Dataset content START

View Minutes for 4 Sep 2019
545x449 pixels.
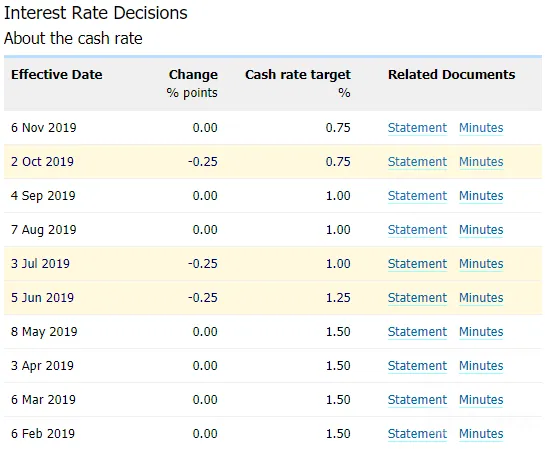[481, 196]
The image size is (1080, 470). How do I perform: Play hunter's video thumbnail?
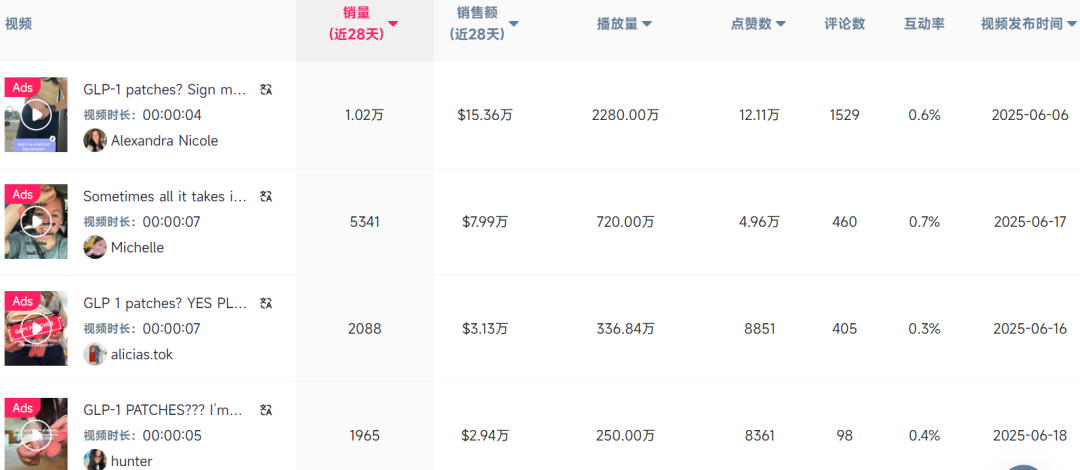(x=36, y=435)
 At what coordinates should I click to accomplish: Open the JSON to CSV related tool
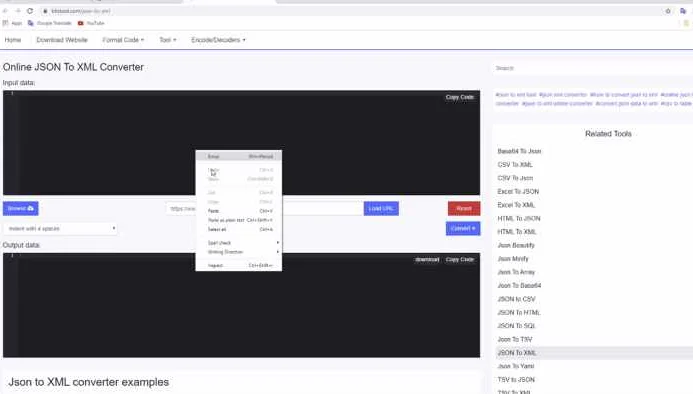click(516, 299)
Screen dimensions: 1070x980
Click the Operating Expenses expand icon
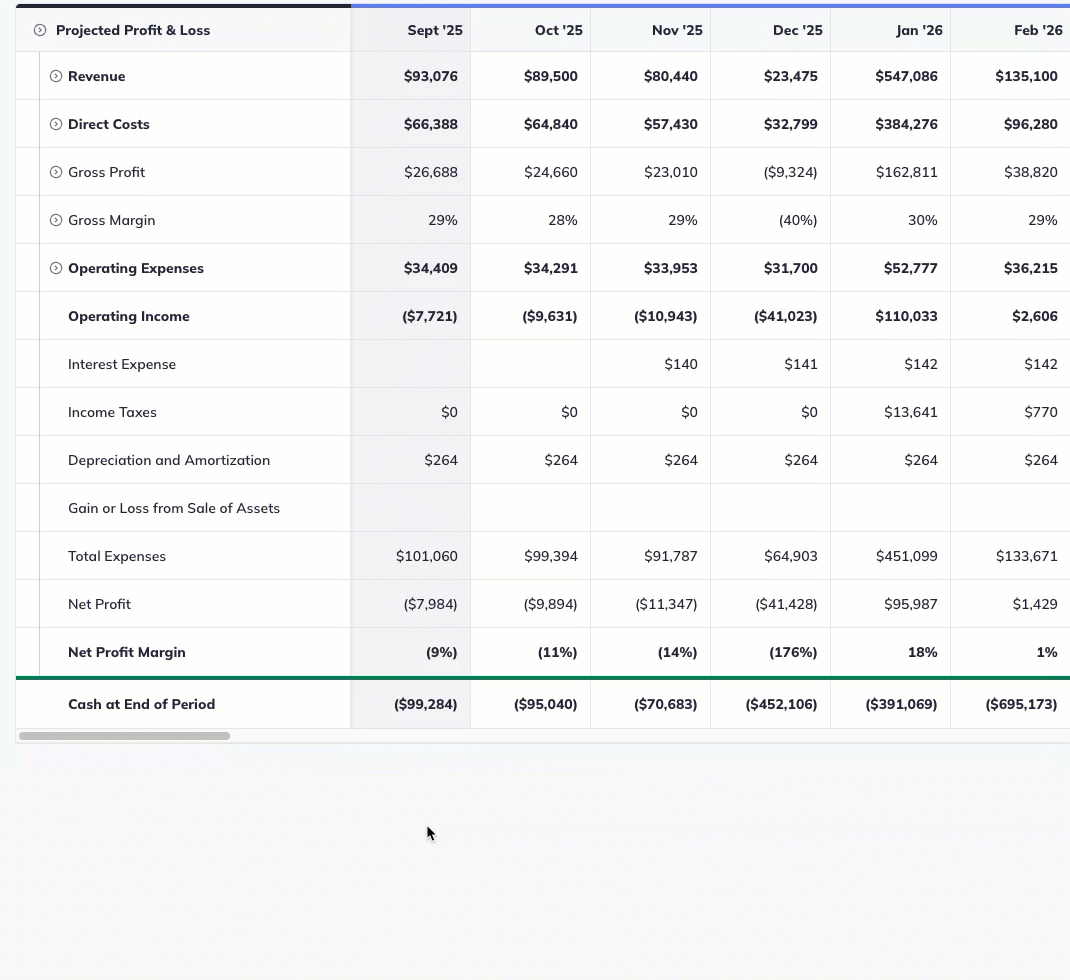click(56, 268)
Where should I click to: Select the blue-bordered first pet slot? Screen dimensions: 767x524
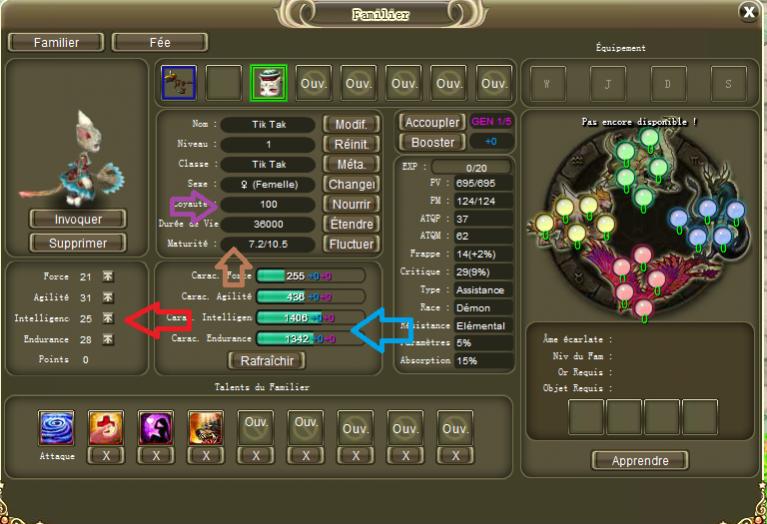coord(179,83)
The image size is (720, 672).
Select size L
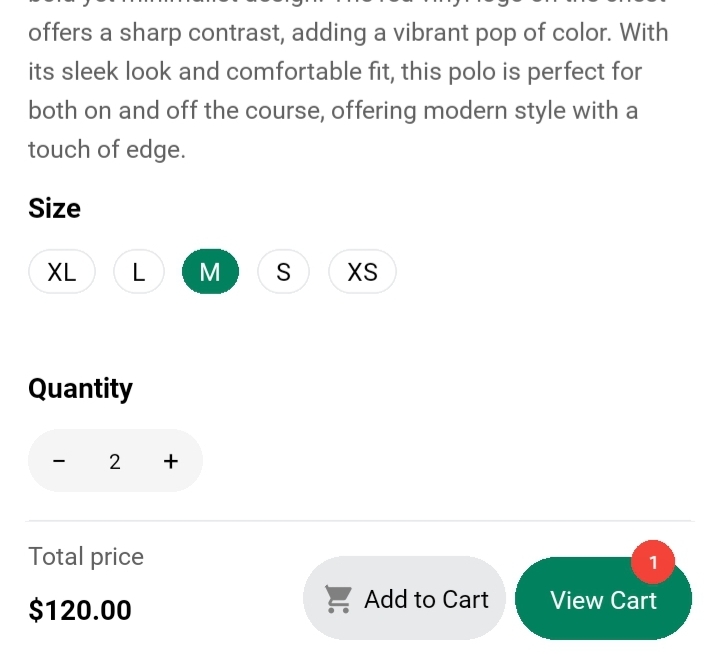(x=138, y=272)
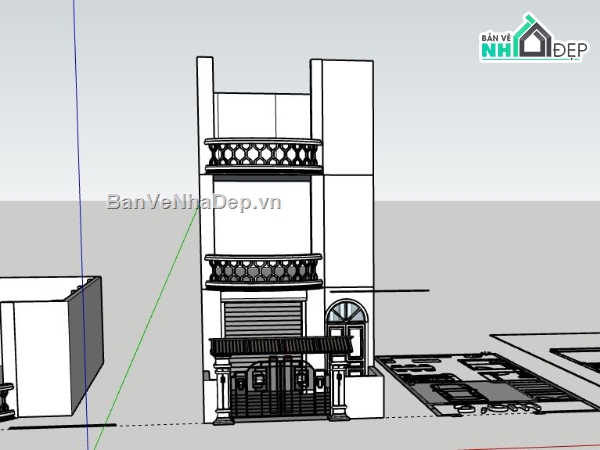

Dataset content END

## Exercise prompt
None of the pictures belong in the copy; repeat all other material exactly.

## Task result
View Minutes for 4 Sep 2019
545x449 pixels.
[481, 196]
The image size is (1080, 470). How do I perform: Play hunter's video thumbnail?
(x=36, y=435)
 At what coordinates should I click to accomplish: Open the JSON to CSV related tool
click(516, 299)
Screen dimensions: 1070x980
Click the Operating Expenses expand icon
click(56, 268)
Where should I click to: Select the blue-bordered first pet slot? Screen dimensions: 767x524
coord(179,83)
The image size is (720, 672).
Select size L
(x=138, y=272)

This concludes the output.